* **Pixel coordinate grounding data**

--- --- ---

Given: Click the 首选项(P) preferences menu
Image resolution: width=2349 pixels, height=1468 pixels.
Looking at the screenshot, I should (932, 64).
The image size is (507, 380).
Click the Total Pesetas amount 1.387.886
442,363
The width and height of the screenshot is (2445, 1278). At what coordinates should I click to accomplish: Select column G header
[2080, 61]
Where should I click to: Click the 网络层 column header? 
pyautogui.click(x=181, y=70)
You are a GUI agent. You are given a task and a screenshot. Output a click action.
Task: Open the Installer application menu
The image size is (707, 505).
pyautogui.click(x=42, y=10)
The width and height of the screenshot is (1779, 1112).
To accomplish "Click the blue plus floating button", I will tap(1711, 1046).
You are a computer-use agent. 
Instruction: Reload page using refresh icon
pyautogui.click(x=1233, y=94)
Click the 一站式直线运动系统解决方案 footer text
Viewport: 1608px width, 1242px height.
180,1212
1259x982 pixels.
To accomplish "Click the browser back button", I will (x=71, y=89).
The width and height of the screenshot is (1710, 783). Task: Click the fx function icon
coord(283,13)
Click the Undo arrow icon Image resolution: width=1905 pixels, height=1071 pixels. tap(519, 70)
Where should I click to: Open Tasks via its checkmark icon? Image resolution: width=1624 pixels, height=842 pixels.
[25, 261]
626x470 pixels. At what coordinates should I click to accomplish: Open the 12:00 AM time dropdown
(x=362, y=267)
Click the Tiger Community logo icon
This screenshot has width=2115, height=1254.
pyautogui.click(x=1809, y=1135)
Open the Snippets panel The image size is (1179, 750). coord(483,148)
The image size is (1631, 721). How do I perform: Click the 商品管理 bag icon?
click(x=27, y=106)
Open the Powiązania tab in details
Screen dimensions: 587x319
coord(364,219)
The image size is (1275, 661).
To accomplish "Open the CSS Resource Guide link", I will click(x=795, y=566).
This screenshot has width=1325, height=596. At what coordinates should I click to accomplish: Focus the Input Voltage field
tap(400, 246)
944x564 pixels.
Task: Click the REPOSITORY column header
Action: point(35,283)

--- --- ---

* **Work request**
Collect every line above that contains the word "menu".

* **Task answer**
Given: Click the 首选项(P) preferences menu
Task: Open the Installer application menu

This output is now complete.